Warning signs will be installed at rail crossings on private property and railroad firms must show their financial means to pay for a “reasonable” worst-case accident, under rules adopted earlier this month by the state Utilities and Transportation Commission.
Anther change will allow large population cities like Everett to obtain state help for inspecting tracks. Also a regulatory fee paid by the railroad industry will go up and the additional money will be used by the commission to hire more track inspectors.
The rules, which take effect March 11, are a result of a 2015 law passed in response to the increasing amount of crude oil transported by train. The comprehensive law dealt with prevention of and response to derailments or other incidents.
As recently as 2011 no oil trains traveled through Snohomish County or the rest of the state. Oil arrived only in pipelines and by marine tanker. Now in a typical week, a dozen or more trains carrying at least 1 million gallons of Bakken crude travel through the county to refineries in Skagit and Whatcom counties.
And the number might go higher if the proposed Gateway Pacific Terminal at Cherry Point near Ferndale is built.
The commission mandates evolved through public hearings and months of talks involving staff, environmentalists and rail industry representatives.
“I think everyone is interested in preserving the safety of the state’s residents,” said Jason Lewis, transportation policy adviser to the commission.
Under the commission rules, new signage requirements will be enforced on the estimated 350 private crossings located along oil routes.

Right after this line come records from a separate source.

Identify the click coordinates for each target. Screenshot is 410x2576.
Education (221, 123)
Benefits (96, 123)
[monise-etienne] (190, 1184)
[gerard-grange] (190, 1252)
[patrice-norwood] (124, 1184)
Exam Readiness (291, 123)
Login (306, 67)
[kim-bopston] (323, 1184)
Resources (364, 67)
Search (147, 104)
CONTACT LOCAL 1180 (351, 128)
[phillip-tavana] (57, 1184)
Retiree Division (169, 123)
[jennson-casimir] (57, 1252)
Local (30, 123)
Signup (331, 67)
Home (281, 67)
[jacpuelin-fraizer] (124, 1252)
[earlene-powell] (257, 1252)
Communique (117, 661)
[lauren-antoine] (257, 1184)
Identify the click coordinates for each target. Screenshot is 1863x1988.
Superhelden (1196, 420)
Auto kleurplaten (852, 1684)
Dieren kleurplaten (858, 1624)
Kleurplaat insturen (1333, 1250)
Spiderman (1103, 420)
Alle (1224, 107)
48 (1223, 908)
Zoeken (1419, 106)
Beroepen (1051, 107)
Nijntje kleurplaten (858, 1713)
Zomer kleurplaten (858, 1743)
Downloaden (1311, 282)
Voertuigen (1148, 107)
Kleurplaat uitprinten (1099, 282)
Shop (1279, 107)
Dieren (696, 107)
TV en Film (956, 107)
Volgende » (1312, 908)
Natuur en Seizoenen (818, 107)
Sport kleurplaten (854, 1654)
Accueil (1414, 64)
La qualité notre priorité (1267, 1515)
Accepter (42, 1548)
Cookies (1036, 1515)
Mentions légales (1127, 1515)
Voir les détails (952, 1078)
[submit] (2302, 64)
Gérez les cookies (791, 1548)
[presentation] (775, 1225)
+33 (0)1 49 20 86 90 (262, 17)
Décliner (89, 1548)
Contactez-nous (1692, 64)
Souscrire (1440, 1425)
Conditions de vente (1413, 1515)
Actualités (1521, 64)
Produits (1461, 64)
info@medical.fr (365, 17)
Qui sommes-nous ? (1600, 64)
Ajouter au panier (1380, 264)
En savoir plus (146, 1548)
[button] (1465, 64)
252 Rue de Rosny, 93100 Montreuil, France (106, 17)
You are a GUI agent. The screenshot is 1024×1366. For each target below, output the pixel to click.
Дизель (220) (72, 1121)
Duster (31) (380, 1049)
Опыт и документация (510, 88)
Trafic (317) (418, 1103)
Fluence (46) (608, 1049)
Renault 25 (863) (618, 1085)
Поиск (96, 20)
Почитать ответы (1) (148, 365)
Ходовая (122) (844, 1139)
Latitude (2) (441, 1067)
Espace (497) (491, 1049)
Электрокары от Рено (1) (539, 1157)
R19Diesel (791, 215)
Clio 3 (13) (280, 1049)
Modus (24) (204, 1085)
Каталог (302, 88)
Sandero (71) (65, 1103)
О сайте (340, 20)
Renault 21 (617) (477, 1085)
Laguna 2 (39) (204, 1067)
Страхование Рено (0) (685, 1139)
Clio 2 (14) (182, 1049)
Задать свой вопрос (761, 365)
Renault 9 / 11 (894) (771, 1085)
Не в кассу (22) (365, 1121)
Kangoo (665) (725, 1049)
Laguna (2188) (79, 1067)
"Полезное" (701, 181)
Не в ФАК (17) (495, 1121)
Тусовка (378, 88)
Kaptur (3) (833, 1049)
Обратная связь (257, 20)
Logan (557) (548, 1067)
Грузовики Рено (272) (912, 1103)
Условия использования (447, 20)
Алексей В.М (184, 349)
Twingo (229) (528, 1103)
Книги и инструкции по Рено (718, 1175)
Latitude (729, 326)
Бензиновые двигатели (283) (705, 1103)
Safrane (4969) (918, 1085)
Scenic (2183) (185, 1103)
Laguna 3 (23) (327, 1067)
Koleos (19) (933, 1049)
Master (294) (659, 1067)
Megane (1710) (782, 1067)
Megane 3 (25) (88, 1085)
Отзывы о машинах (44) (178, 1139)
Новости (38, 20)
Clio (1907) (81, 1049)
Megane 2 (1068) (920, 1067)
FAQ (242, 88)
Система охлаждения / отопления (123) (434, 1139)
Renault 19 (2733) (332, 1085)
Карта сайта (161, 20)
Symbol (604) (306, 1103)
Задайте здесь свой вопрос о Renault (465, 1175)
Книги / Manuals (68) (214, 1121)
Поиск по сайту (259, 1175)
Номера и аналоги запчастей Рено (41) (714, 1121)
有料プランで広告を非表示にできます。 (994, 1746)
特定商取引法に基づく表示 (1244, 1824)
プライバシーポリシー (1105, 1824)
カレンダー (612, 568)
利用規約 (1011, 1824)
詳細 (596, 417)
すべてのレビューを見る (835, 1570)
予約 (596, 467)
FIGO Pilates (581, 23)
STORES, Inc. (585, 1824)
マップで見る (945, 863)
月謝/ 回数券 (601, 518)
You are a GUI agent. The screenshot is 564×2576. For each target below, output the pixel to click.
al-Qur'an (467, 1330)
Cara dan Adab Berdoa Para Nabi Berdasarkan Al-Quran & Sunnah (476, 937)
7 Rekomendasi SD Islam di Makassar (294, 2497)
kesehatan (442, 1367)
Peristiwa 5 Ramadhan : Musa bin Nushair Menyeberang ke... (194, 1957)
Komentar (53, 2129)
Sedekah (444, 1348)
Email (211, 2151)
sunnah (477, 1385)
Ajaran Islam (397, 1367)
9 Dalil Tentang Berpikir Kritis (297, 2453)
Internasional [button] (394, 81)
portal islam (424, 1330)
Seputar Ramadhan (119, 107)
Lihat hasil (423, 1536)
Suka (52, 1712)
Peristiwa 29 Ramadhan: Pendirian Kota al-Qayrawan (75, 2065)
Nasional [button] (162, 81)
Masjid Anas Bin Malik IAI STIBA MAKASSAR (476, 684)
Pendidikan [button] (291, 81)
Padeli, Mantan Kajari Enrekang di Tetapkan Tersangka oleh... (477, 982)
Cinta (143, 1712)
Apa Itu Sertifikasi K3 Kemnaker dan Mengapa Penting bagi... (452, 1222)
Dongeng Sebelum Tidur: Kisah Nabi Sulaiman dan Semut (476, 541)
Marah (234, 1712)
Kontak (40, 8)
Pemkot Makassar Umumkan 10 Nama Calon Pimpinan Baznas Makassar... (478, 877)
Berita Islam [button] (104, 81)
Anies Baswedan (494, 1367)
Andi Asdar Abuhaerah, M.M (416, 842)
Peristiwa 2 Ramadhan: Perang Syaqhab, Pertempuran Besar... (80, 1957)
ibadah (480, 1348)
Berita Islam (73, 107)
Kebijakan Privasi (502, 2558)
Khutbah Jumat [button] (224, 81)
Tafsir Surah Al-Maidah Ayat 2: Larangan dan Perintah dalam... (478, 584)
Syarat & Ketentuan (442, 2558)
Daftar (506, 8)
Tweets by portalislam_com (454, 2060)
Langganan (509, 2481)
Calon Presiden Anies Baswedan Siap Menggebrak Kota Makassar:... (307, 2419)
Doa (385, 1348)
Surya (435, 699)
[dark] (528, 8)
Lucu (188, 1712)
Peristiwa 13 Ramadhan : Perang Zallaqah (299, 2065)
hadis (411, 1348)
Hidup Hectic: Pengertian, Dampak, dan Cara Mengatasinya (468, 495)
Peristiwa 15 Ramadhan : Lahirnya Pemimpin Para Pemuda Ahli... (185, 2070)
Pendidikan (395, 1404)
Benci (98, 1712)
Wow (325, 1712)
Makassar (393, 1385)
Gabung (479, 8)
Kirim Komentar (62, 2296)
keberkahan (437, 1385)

Railroad firms are responsible for ensuring signs alerting drivers to an upcoming crossing are installed by mid-July. These will not involve flashing lights and bells but will be placards with the words “private crossing” and the Crossbuck symbol.
“We want to make sure we have at least minimum amount of signage so people know they are going over a crossing,” Lewis said.
Under the financial responsibility rule change, rail firms will provide the state with certain documentation demonstrating their ability to pay costs incurred in the event of a “reasonable worst-case” scenario involving one of their trains.
Companies like BNSF Railway and Union Pacific Railroad will need to turn in information about their level of insurance and reserve accounts. They also must report the average amount of oil shipped by train the previous year as well as indicate the largest train of the previous year.
That information will enable commission staff to figure out if the companies are able to cover the cost of cleanup which in the rule is calculated to be $16,800 per barrel or $400 per gallon.
Another rule will allow Everett and other first-class cities — defined as those with a population of 10,000 or more at the time of organization — to join the commission’s safety inspection program. If Everett opted in, the commission would take over the task of inspecting crossings on oil routes in the city. If improvements or modifications are needed, the city and commission would discuss how to get it done.
The new commission rules are just the first batch of changes spawned by the 2015 oil transportation law. The state Department of Ecology is working on the second.
One new rule aims to provide cities, counties, tribes and fire departments advance notice of when an oil train is coming through a community. It will apply to operators of facilities that receive crude oil by rail and pipeline.
Ecology officials are now collecting feedback from interested parties on how much detail on the type and source of oil being shipped should be contained in the notices. Formal language is due out in April with adoption anticipated by August, according to a timeline on the agency’s website.
The department is also beefing up requirements for railroads to provide contingency plans for dealing with oil train and pipeline incidents. That language is due out this spring for possible adoption this summer.